Christoblog

Titli, une chronique indienne

Belle réussite que ce film présenté à Cannes l'année dernière, qui marque (avec quelques autres) l'entrée en force de l'Inde dans le paysage de la cinéphilie mondiale.

Titli est d'abord une chronique sociale très impressionnante. La vie quotidienne indienne y est montrée avec une acuité cruelle : pauvreté, détresse morale, corruption généralisée, police gangrenée, mariage arrangé, folie immobilière. 

Dans ce décor très sombre, Kanu Behl nous montre le parcours de trois frères, dominé par le plus agé des trois, véritable brute à sang-froid. Le cadet, timide et rêveur, aimerait se sortir de ce milieu immoral et criminel. Y parviendra-t-il ? Je ne vous le dirai évidemment pas.

Le film possède beaucoup de points forts : un scénario très puissant, une direction d'acteurs virtuose, une facilité à installer les ambiances psychologiques de chaque scène en quelques plans. Les scènes de violences sont rares, mais elles éclatent comme des orages après d'énormes moments de tension, exactement comme dans le cinéma de Scorsese. 

D'une façon générale, Kanu Behl n'hésite pas à filmer au plus près de ses personnages. Peur, colère, frustration, espoir, gêne : l'intensité des sentiments est souvent exacerbée.

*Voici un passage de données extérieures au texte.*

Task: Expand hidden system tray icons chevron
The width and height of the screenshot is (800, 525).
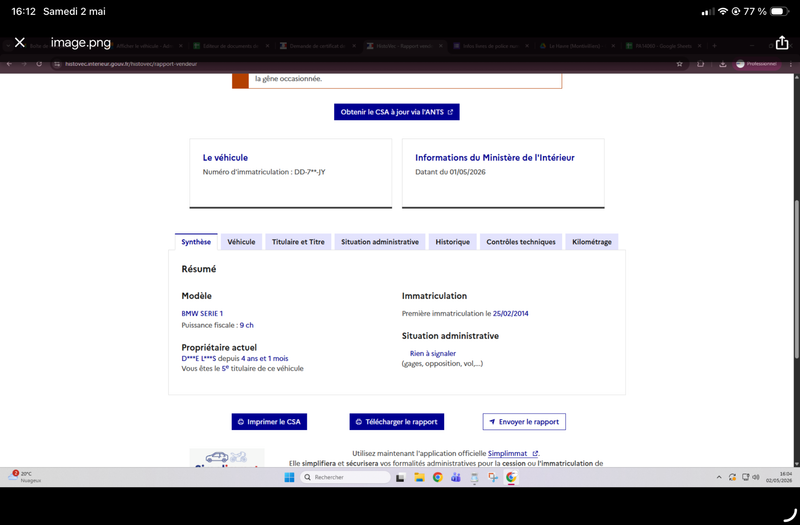Action: [719, 478]
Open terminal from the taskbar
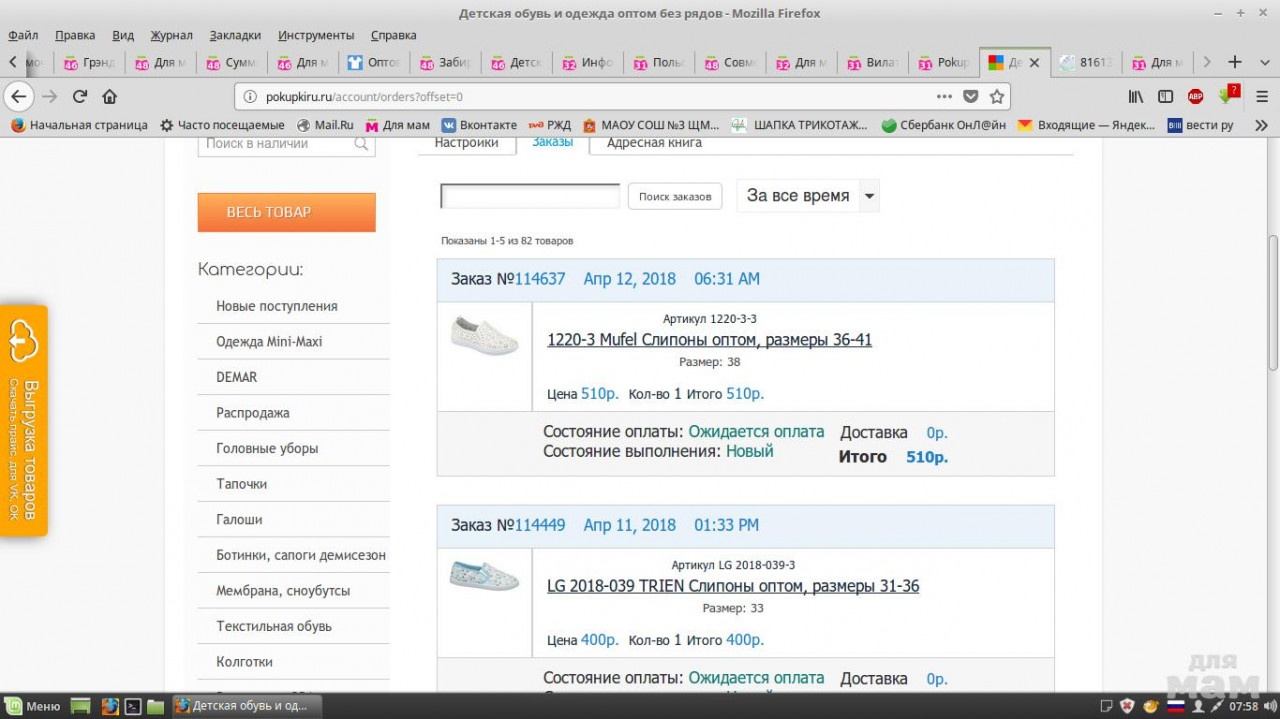 click(132, 706)
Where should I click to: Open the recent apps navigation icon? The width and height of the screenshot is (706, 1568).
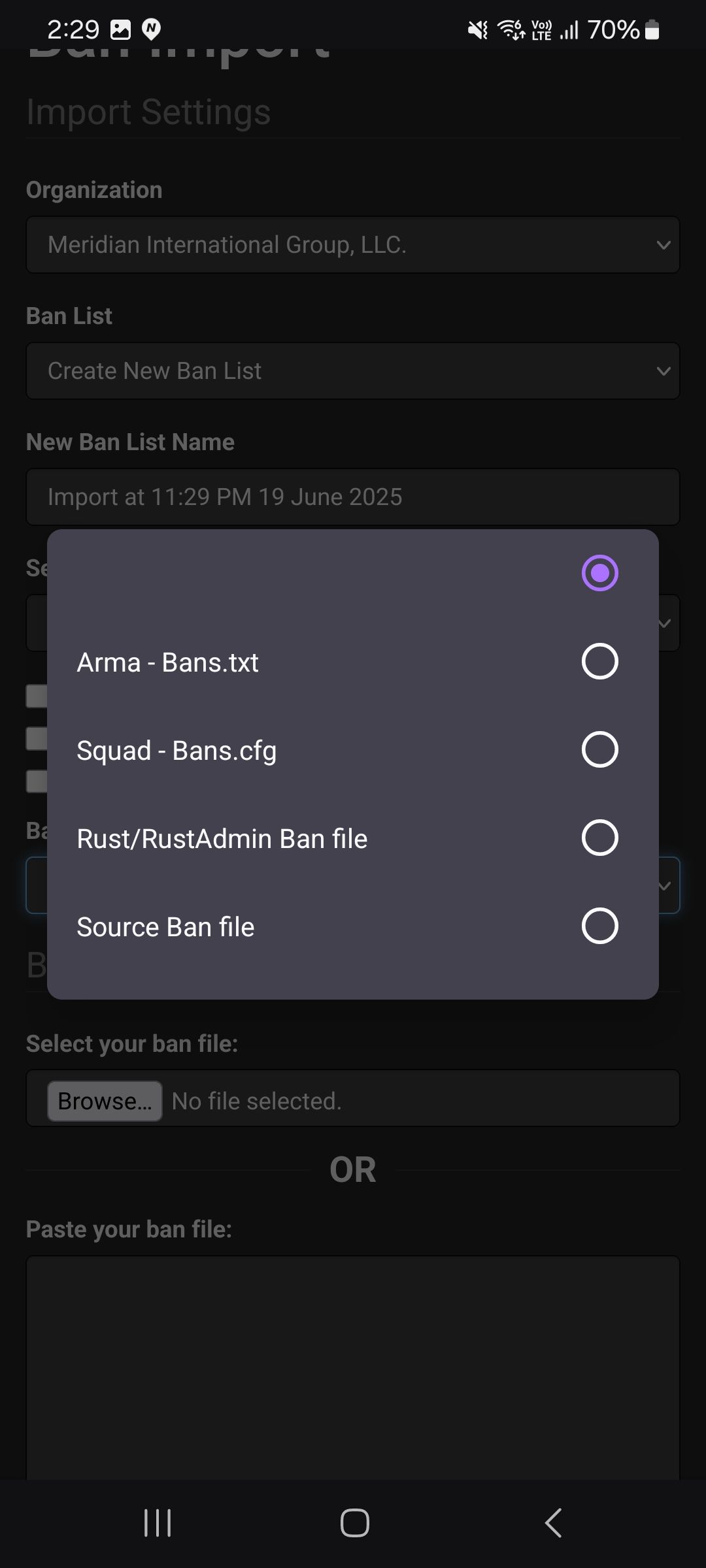(x=158, y=1523)
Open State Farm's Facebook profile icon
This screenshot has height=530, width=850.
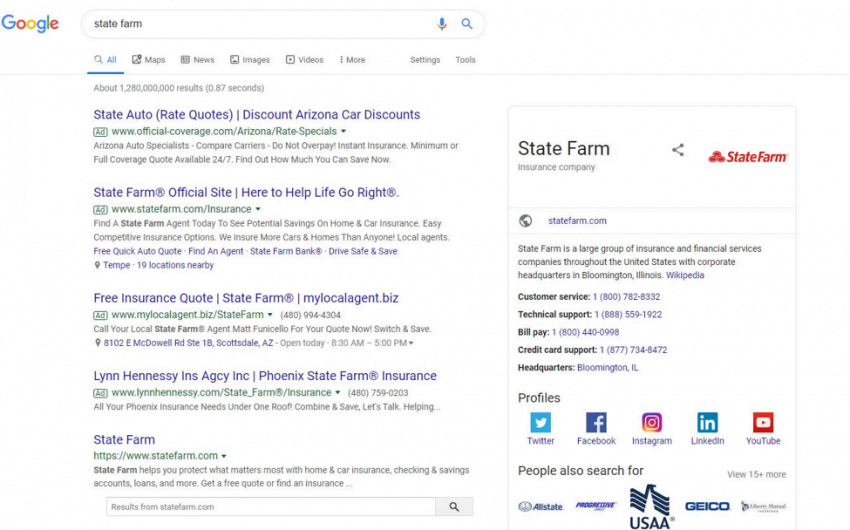[596, 423]
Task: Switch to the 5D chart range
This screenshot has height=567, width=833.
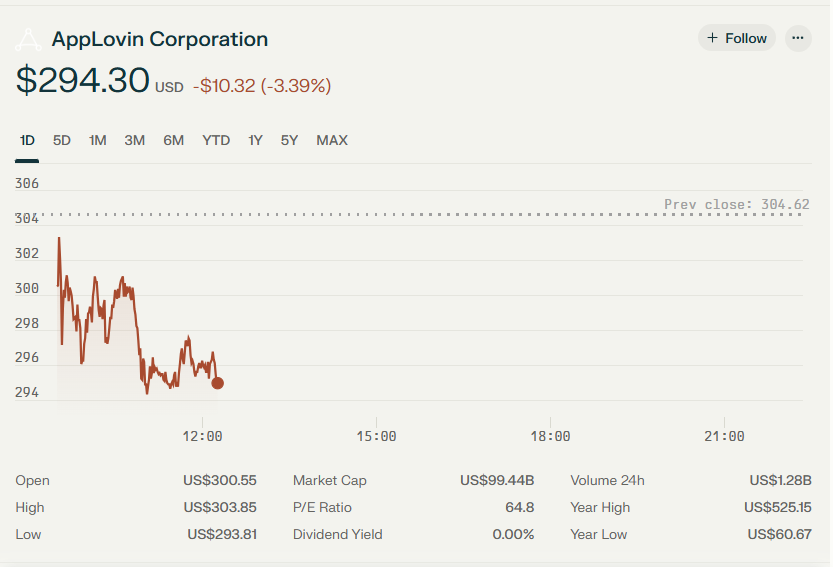Action: point(62,140)
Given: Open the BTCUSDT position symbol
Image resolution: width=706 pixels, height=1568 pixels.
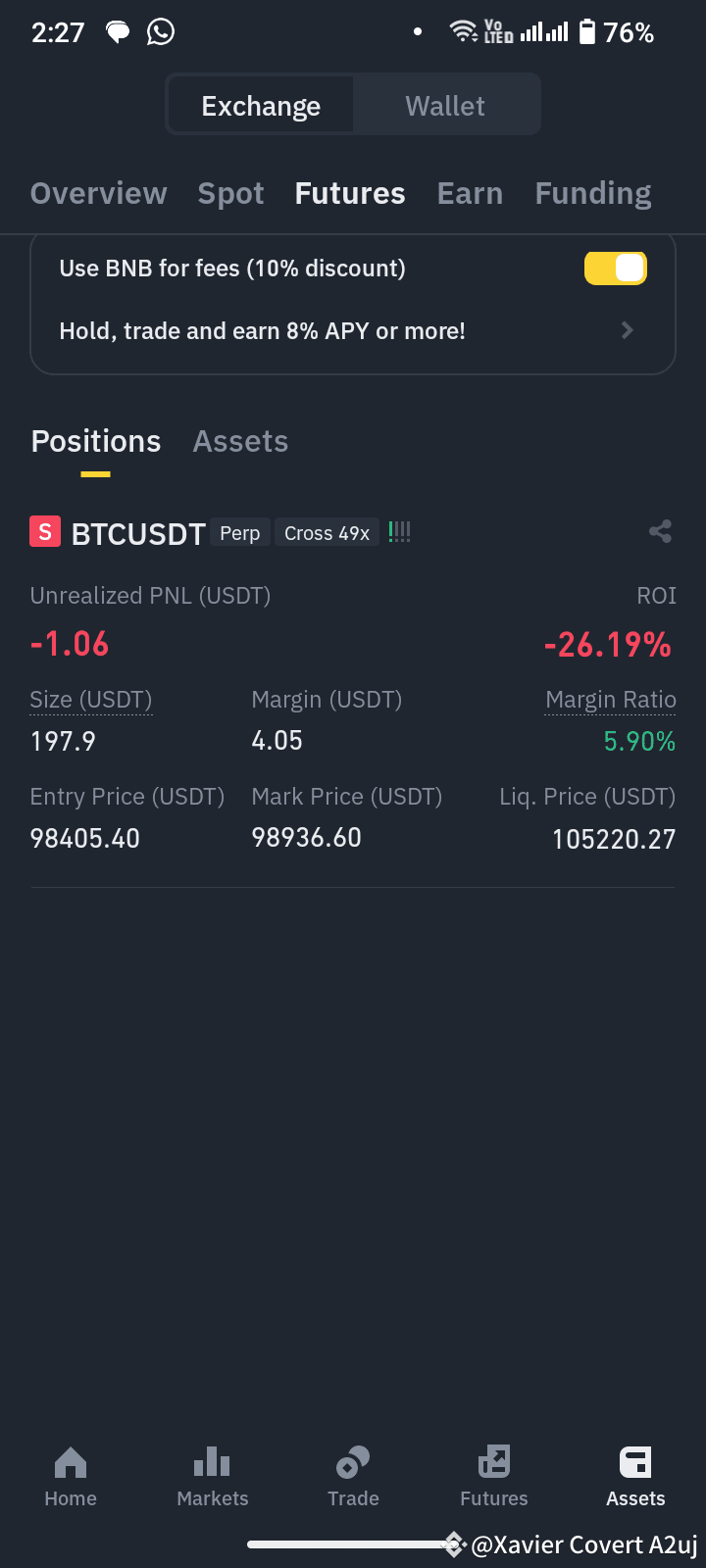Looking at the screenshot, I should (138, 534).
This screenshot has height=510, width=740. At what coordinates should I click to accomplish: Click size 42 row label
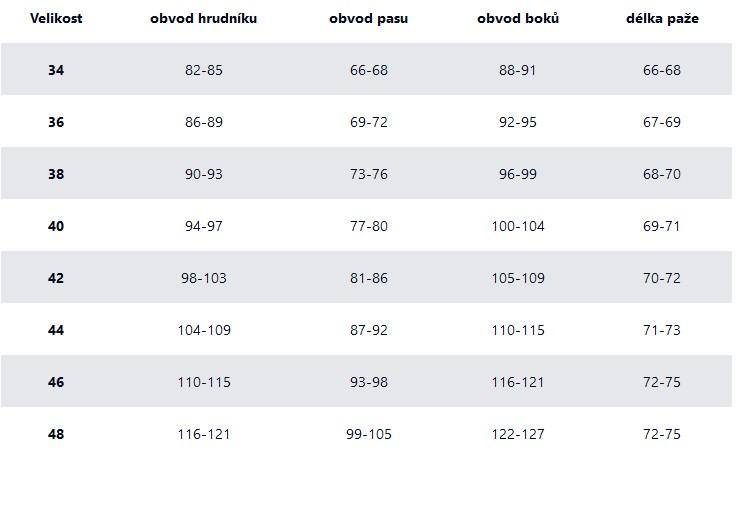coord(56,278)
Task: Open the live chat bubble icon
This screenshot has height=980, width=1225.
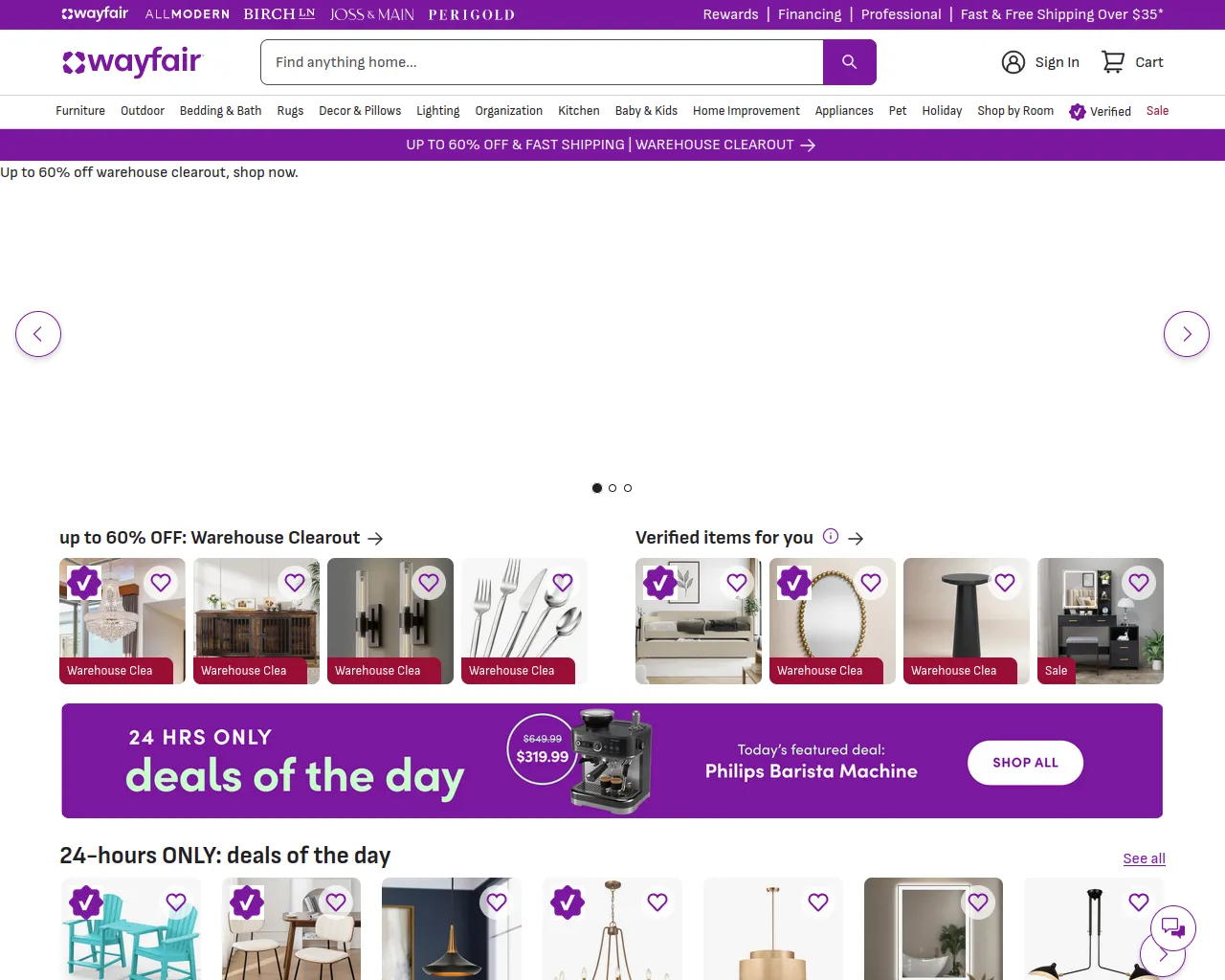Action: 1173,928
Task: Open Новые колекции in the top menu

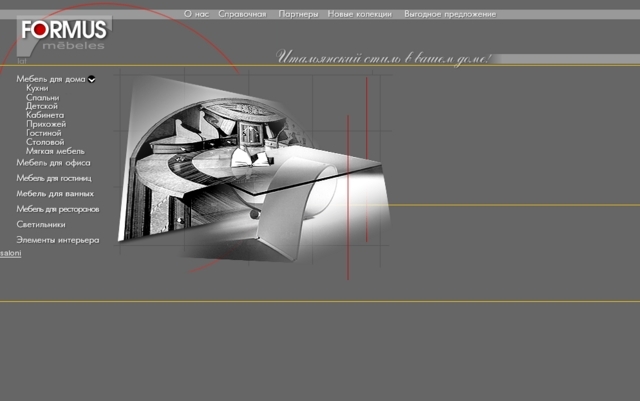Action: tap(360, 14)
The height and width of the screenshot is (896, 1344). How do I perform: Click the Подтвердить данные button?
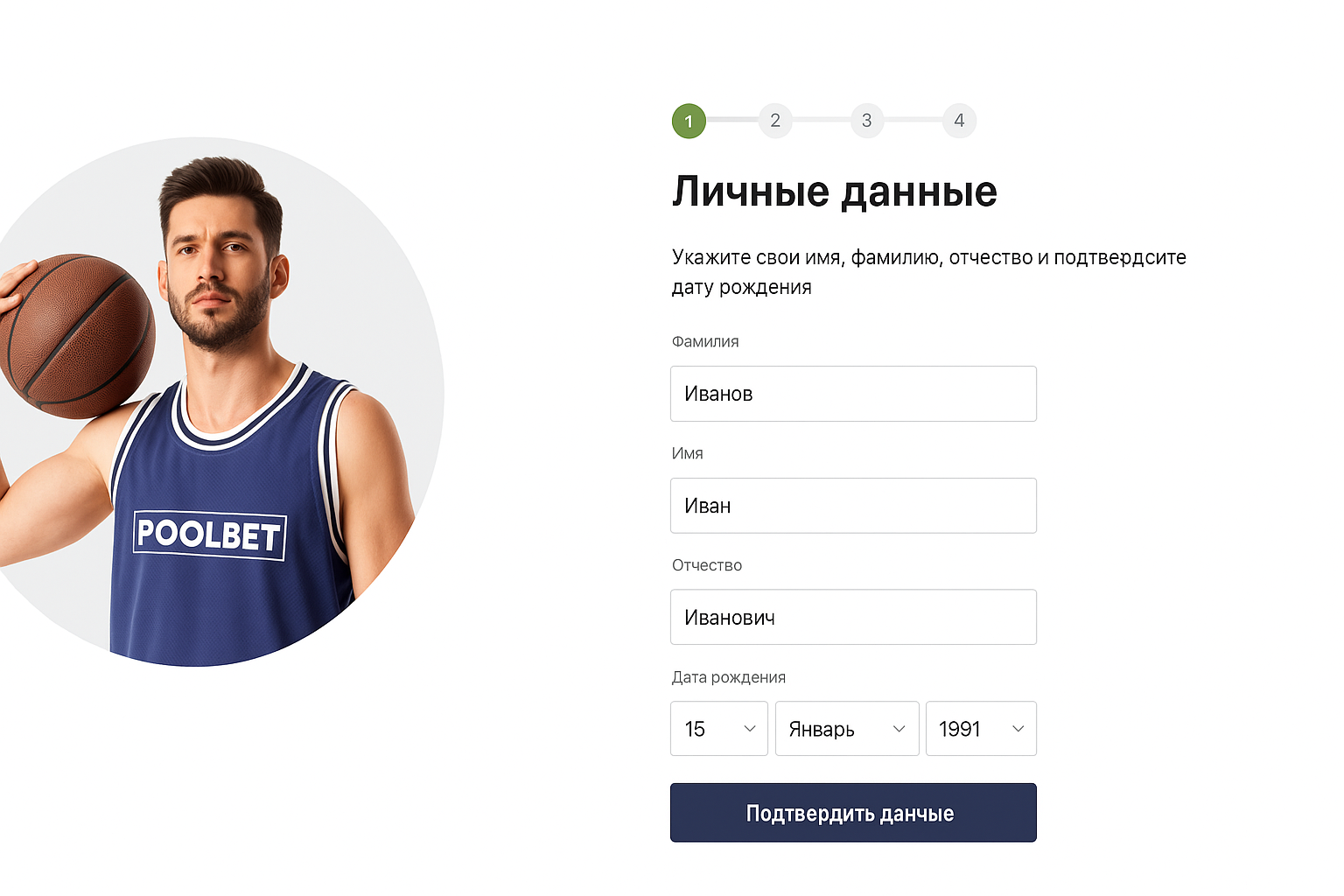point(853,813)
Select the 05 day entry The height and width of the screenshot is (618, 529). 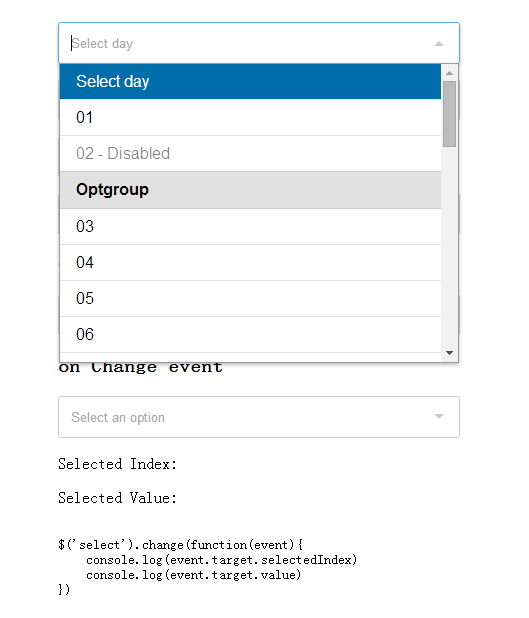[x=250, y=298]
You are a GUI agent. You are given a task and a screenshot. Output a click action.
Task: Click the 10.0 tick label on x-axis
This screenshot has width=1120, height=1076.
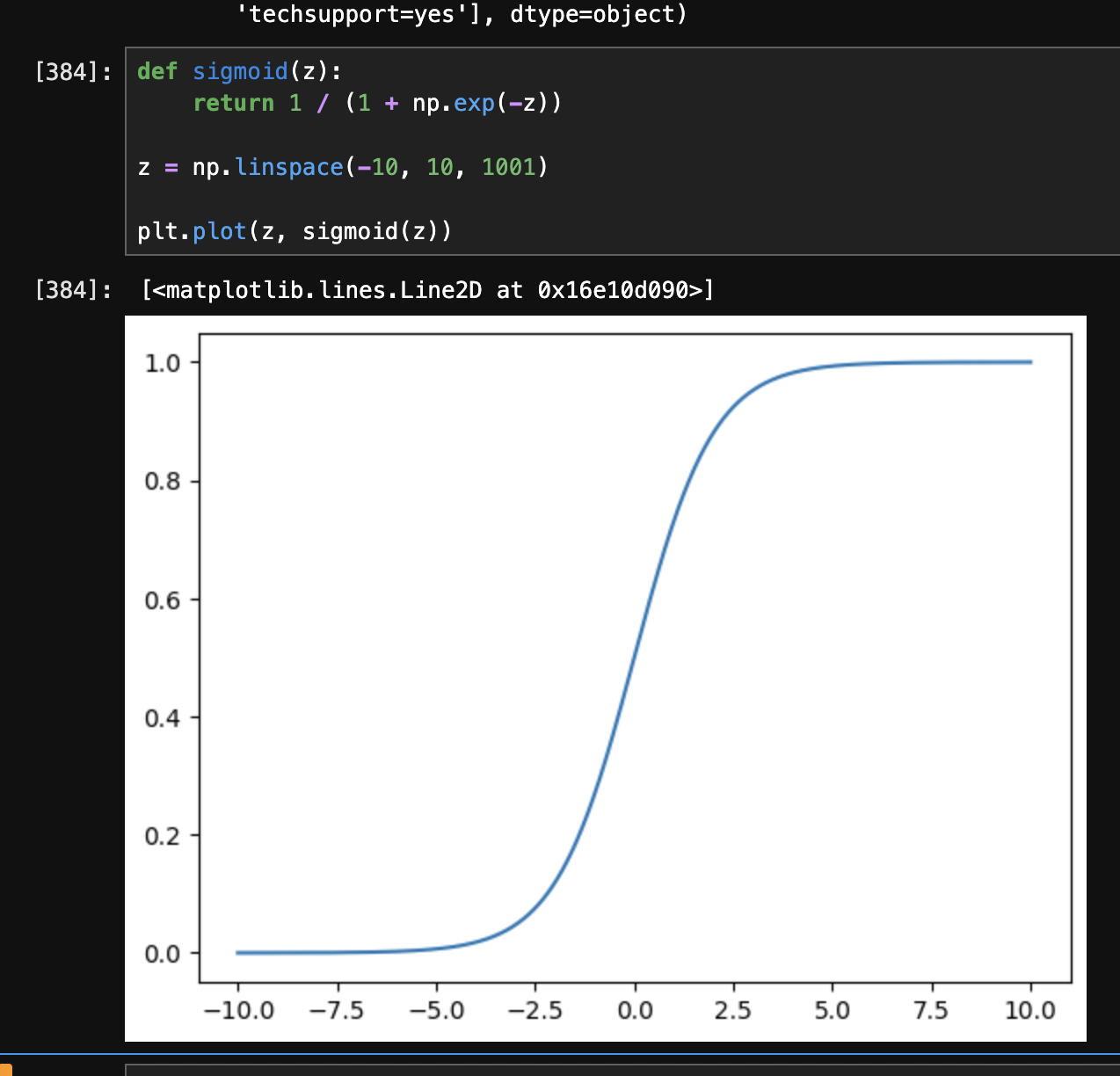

Un film dur, mais remarquable. A découvrir absolument.

 

4e 

Commenter cet article

Bellin 25/05/2015 07:53

Le copier-coller s'impose... absolument, tant ce film m'a ébloui malgré sa dureté : "Un film dur, mais remarquable. A découvrir absolument."

Damien 10/05/2015 22:31

Titli, une chronique indienne, très bon film indien doté d'un scénario bien ficelé, loin des clichés de Bollywood et du récent film britannique Indian Palace, avec des scènes parfois très dures, une violence brute et palpable aux antipodes de l'idée de non-violence chère à Gandhi. Le sujet traité est actuel - le mariage, le divorce, le rapport au père, l'envie de s'en sortir… Nous sommes dans la réalité sociale de l'Inde, de ses fonctionnaires véreux et de ses mariages forcés. On sent l'odeur des chappatis, on entend le bruit des raclements de gorge qui précèdent les crachats, le bruit des vieilles motos, on voit la ville-champignon en pleine mutation. Il est en train de se passer quelque chose dans le pays, et le cinéma indien est lui aussi en pleine mutation. Un film dans la lignée des excellents films de Kashyap (Gangs of Wasseypur, Ugly).